As we move toward an emphasis on precision medicine and population health management, we’ve come to understand the central role imaging can play – whether it’s accelerating time to treatment, treating at a lower cost or with higher diagnostic precision. However, today’s radiology departments face many hurdles with less resources and less time than ever before. To compound this pressure, healthcare organizations are being assessed in a value-based care world in which an investment in advanced imaging technology must be balanced with the ability to demonstrate ROI. In light of this, here are three of the biggest trends in imaging that I believe will impact radiology departments in significant ways in 2019 and beyond.
Broader adoption of technology that enables precision diagnostics
In radiology, our goal has always been to overcome imaging obstacles so that we can improve diagnostic confidence and streamline workflows to improve patient care and staff efficiency.
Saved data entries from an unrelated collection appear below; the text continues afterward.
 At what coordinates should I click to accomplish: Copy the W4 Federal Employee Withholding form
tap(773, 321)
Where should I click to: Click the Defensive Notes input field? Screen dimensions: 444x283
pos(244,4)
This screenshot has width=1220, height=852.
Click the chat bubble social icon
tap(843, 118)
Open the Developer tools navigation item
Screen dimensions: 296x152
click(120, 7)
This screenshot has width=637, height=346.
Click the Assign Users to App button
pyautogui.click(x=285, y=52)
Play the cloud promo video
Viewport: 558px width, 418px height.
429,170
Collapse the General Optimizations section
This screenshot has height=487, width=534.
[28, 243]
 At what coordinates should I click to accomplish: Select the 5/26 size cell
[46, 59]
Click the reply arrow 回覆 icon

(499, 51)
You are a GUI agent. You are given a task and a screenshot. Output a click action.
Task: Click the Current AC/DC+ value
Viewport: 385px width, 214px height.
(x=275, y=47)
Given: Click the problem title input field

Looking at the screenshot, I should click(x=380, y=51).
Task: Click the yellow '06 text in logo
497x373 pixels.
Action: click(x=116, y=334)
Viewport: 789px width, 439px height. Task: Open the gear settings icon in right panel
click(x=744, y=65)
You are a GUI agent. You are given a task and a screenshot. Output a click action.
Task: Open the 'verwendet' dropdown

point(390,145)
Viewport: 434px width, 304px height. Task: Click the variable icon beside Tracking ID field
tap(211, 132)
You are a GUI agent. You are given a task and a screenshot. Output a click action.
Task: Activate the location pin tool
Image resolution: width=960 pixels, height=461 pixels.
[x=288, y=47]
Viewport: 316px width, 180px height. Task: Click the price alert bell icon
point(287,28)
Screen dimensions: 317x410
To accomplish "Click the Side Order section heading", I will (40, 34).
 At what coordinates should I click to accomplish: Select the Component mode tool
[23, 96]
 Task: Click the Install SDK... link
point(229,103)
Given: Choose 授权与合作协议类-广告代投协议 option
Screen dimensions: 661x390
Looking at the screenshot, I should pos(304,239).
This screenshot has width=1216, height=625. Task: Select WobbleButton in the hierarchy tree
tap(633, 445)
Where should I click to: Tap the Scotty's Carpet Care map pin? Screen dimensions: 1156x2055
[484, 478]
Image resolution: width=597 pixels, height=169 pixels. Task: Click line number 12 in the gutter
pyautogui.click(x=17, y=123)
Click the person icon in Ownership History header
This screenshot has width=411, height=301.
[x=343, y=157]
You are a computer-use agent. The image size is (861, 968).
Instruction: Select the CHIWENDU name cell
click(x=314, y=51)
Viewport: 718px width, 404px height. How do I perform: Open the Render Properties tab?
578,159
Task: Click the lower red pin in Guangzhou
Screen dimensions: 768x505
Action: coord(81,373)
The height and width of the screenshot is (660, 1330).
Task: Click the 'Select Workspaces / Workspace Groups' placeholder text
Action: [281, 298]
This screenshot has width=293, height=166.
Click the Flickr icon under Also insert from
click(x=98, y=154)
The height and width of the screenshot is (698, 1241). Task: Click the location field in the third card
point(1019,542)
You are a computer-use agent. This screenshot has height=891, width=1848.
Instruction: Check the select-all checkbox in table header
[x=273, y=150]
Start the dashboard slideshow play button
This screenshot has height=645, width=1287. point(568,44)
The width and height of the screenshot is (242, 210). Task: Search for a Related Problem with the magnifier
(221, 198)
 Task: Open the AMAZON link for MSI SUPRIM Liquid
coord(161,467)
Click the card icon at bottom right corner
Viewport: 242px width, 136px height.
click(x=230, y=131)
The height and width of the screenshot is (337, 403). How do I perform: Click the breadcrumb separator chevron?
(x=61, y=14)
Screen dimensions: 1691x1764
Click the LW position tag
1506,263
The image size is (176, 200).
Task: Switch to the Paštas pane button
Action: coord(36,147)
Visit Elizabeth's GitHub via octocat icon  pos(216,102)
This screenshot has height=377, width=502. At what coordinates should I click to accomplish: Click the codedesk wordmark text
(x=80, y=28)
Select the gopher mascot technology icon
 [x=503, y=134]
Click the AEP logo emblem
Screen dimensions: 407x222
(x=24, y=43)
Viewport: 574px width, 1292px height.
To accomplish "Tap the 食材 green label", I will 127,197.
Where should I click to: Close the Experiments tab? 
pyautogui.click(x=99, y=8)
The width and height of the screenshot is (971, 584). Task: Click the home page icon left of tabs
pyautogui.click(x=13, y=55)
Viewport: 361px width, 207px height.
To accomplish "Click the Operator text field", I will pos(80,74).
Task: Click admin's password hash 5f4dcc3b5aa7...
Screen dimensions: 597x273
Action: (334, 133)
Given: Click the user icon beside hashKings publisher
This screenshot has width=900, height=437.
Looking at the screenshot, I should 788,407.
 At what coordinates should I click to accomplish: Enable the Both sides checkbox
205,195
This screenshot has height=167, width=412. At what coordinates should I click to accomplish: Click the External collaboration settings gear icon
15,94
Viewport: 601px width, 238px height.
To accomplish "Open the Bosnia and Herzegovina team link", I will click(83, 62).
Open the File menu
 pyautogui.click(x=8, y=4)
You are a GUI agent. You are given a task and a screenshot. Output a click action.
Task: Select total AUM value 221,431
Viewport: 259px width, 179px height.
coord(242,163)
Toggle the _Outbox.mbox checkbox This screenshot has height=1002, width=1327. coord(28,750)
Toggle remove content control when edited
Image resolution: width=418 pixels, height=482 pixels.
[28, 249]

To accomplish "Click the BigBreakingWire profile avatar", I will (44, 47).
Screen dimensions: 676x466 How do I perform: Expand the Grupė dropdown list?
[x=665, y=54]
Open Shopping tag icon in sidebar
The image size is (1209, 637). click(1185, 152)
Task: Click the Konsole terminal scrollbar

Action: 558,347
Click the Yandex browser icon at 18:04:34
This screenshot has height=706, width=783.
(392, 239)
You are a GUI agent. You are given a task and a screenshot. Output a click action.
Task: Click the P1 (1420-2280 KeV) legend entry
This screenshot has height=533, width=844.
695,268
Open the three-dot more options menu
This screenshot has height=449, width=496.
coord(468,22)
Recent technology advancements such as Spectral CT are doing just that. Spectral CT allows radiologists to make a definitive diagnosis using low-contrast imaging to get even more insights than conventional CT at a low radiation dose. For example, Philips IQon Spectral CT
applies spectral technology 100% of the time, which gives radiologists the ability to find lesions that aren’t visible with ordinary scans – lesions they may not have even been looking for that may be significant in determining a patient’s diagnosis.
There are benefits for both patients and healthcare organizations in eliminating the guess-work in image reading with Spectral CT. At the same time, it is a major workflow advancement, leading to fast procedures and enhanced diagnostic confidence.
Greater emphasis on total-cost-of-ownership (TCO) value
The balancing act of cost and value is playing an increasing role in purchasing decisions of imaging technology. Beyond finding the right technology for your specific needs and workflow, it is now arguably equally as important to identify the right partner who provides long-term strategy and value. Radiology administrators need to ensure that imaging technology not only works effectively, but that their technologists are adequately trained on the technology, protocols are standardized to obtain consistent images, they know who to call if service is needed, and that the technology can easily be upgraded down the road. Vendors need to create reliable, scalable solutions, while proving their ability to reduce TCO end-to-end.
This TCO mindset is in the context of the growing focus on quality as we transition to value-based care. In years past, CT suppliers were solely selling a boxed solution, and healthcare organizations only considered the technology’s quantitative specifications. Today, what is in the box is only part of what they are purchasing – they are looking for a partner to provide integrated solutions, workflow advancements and quality improvements on top of the box offering. There is a shift in the mindset on savings; it is broadened to total cost of care.
Expanded use of AI in Clinical Decision Making
There is much discussion around the hope and hype of artificial intelligence (AI) in radiology, and its ability to enhance clinical decision making, especially in a practice when clinicians are overburdened due to resource shortages and staff burnout. We are already starting to see AI augment the radiologist’s role in tangible ways, such as improving operational efficiency and diagnostic confidence, and we can only expect that momentum to continue in 2019 and beyond.
AI can help improve workflow which results in savings for the hospital because it enables staff to provide high quality service to more patients more efficiently. At Philips, we believe that applying AI to healthcare and personal health requires a deep understanding of the clinical, operational, or personal context in which such methods are used. We use the term “adaptive intelligence” to talk about applying artificial intelligence
in a meaningful way that improves people’s lives. AI-enabled solutions can help to combine large amounts of medical data to generate a more holistic view of patients. This supports clinicians in their decision making, leading to better patient care and improved population health.